Task:
When you reproduce the data, keep every word exactly as it stands and leave the pictures out.

Listed records: Begin

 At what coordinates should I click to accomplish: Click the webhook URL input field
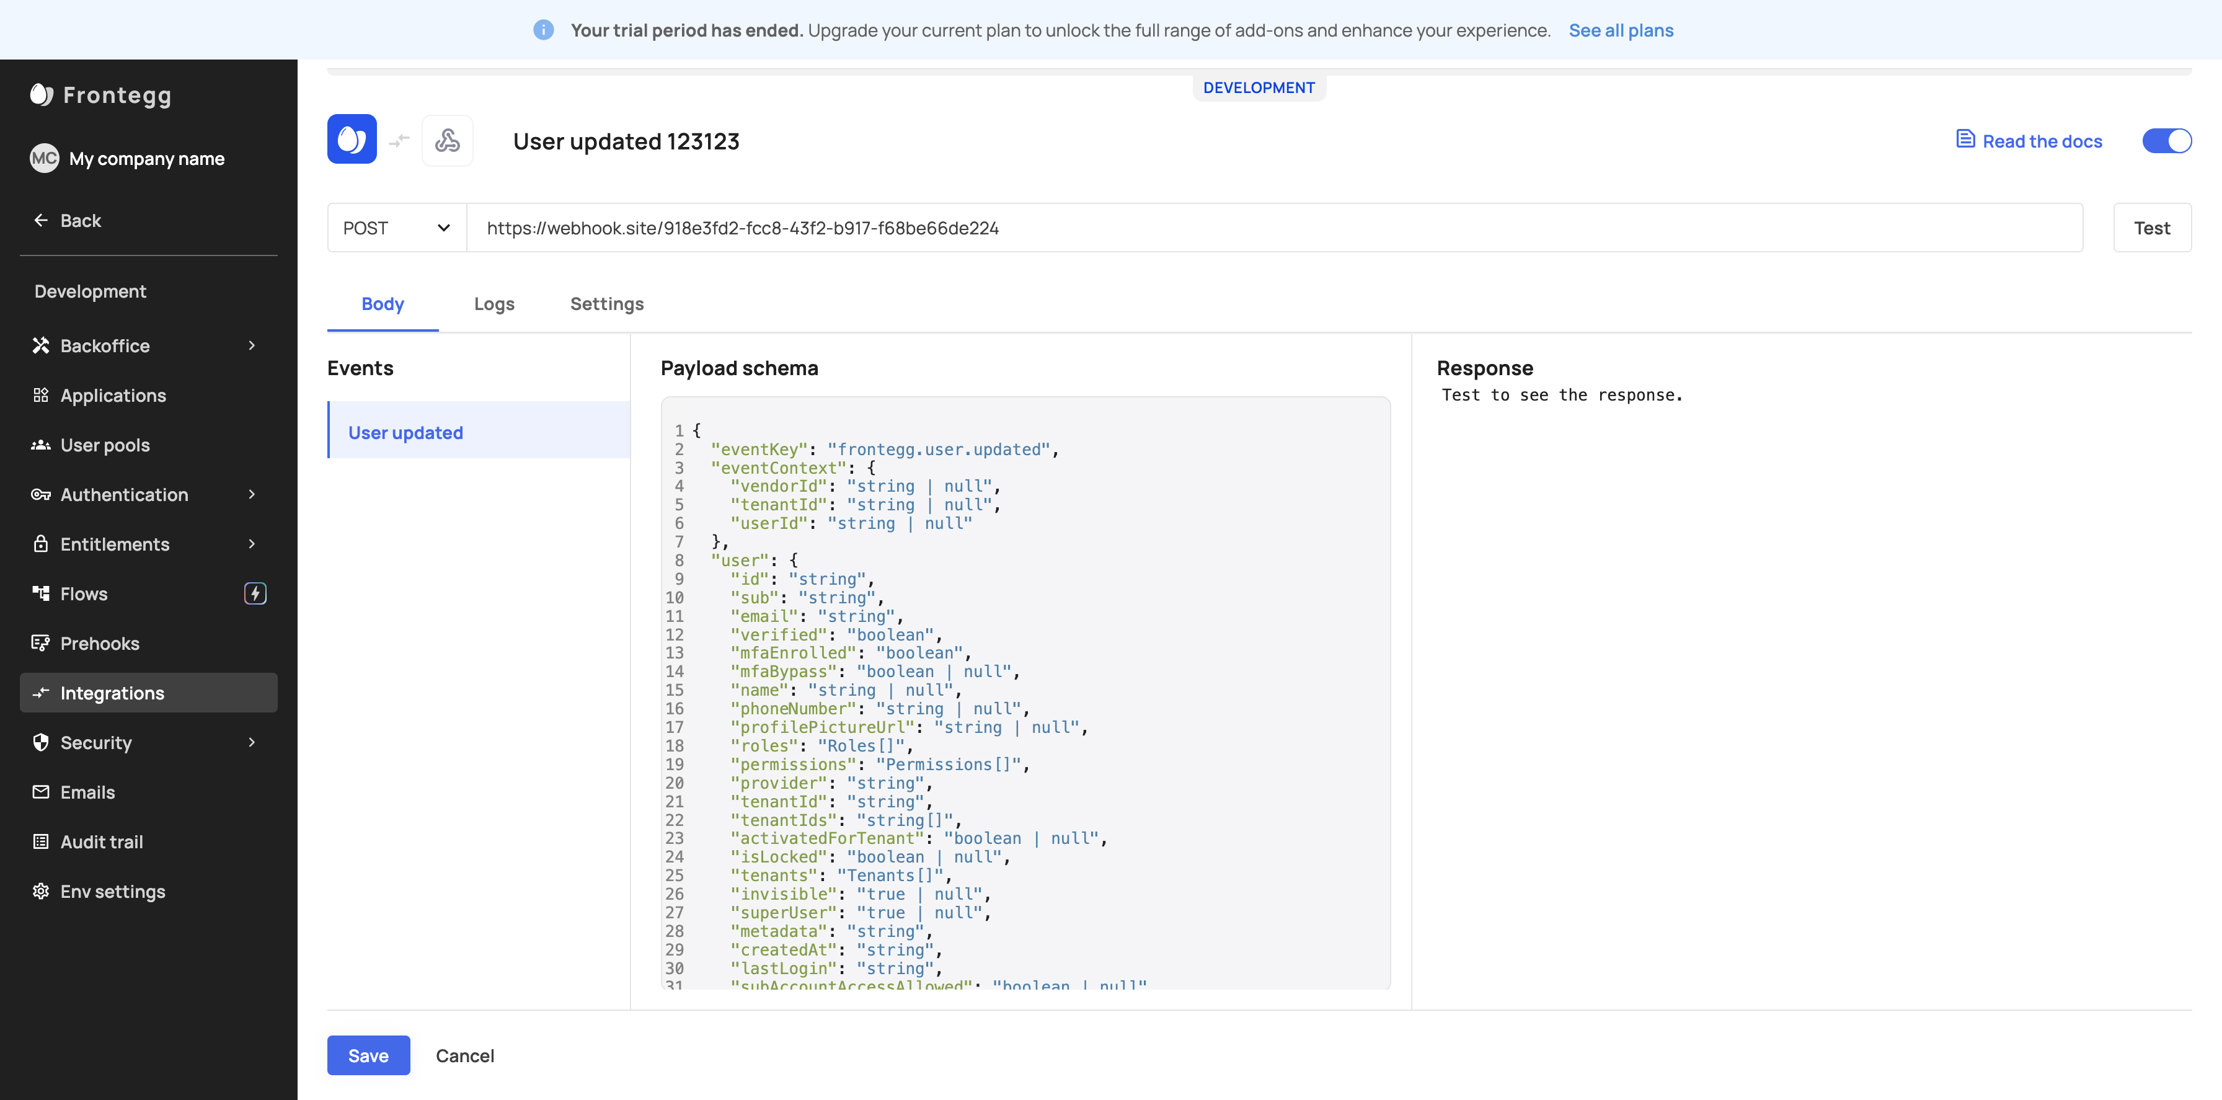(1273, 228)
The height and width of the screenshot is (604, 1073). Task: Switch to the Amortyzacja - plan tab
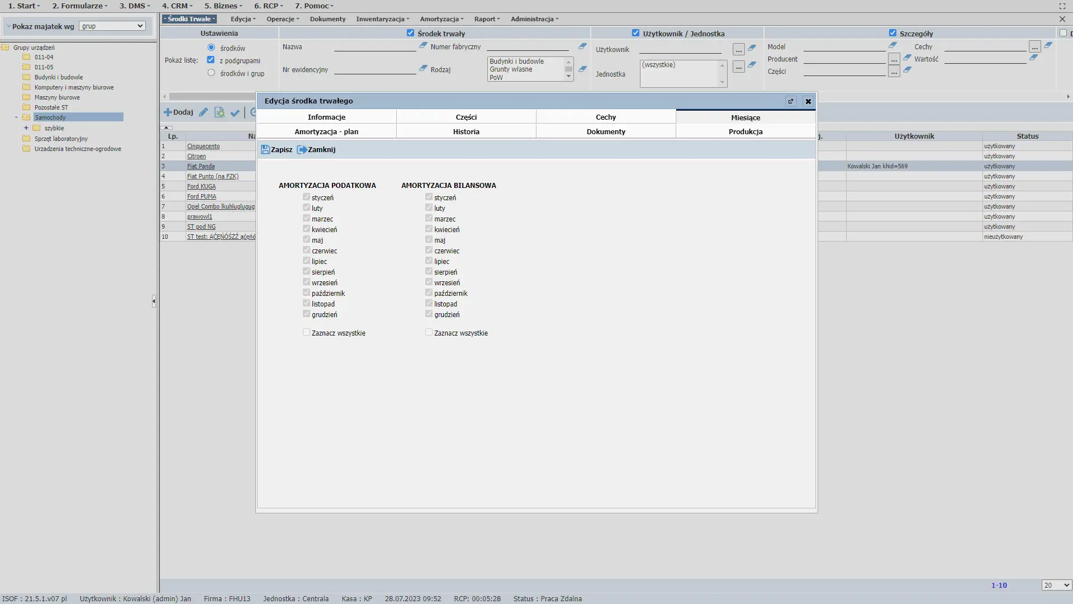326,132
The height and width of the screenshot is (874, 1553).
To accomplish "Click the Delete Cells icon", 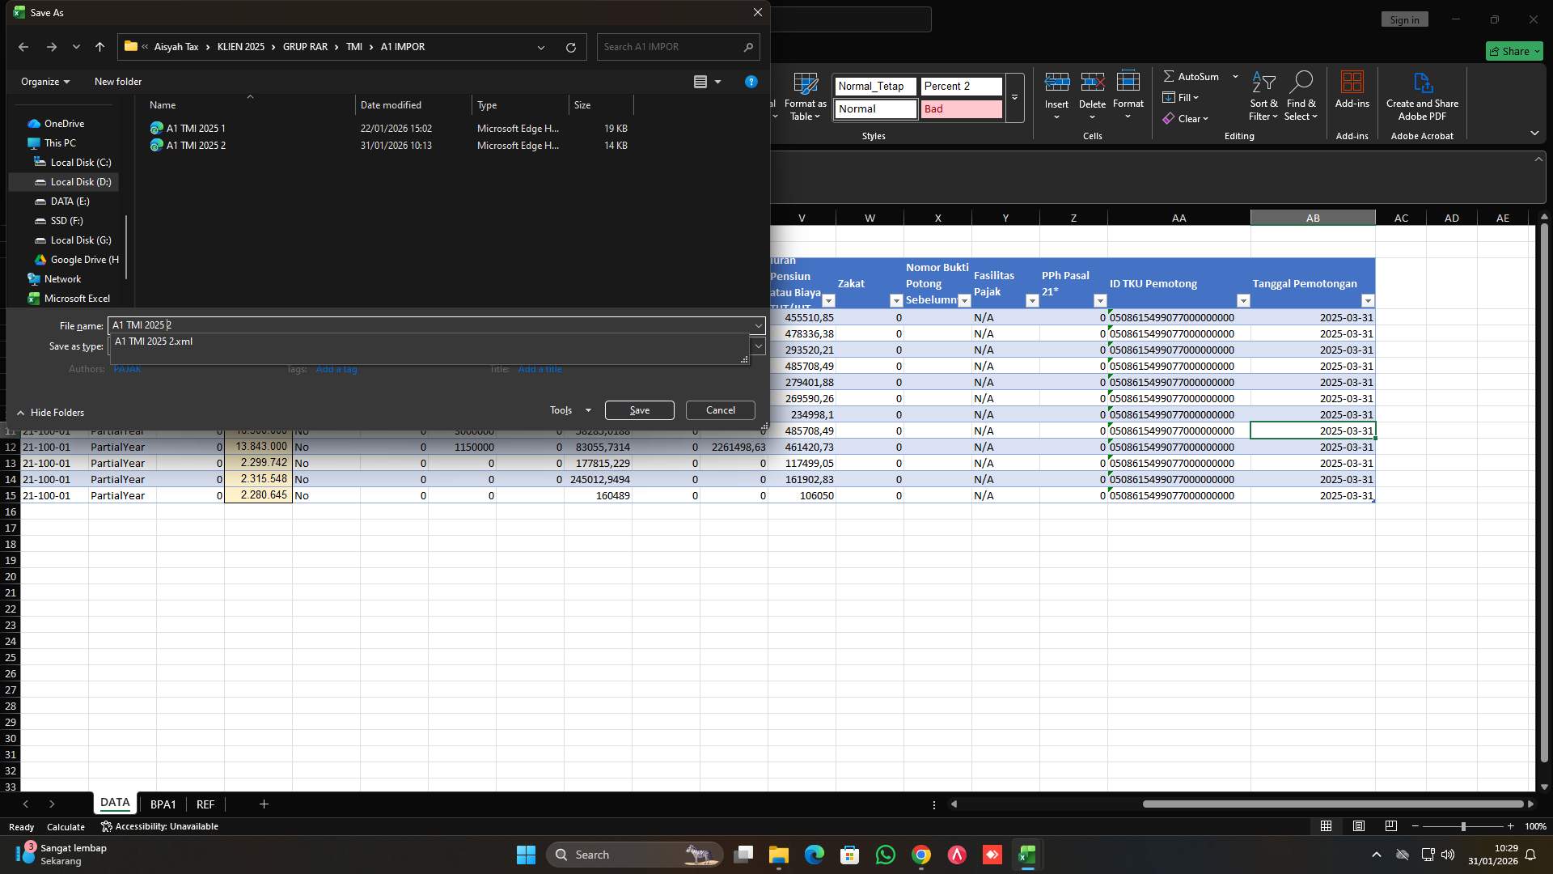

Listed records: End

Expected answer:
 At what coordinates should I click to accomplish: Click the webhook URL input field
(1273, 228)
The height and width of the screenshot is (604, 1073). Task: Switch to the Amortyzacja - plan tab
326,132
The height and width of the screenshot is (874, 1553).
To accomplish "Click the Delete Cells icon", 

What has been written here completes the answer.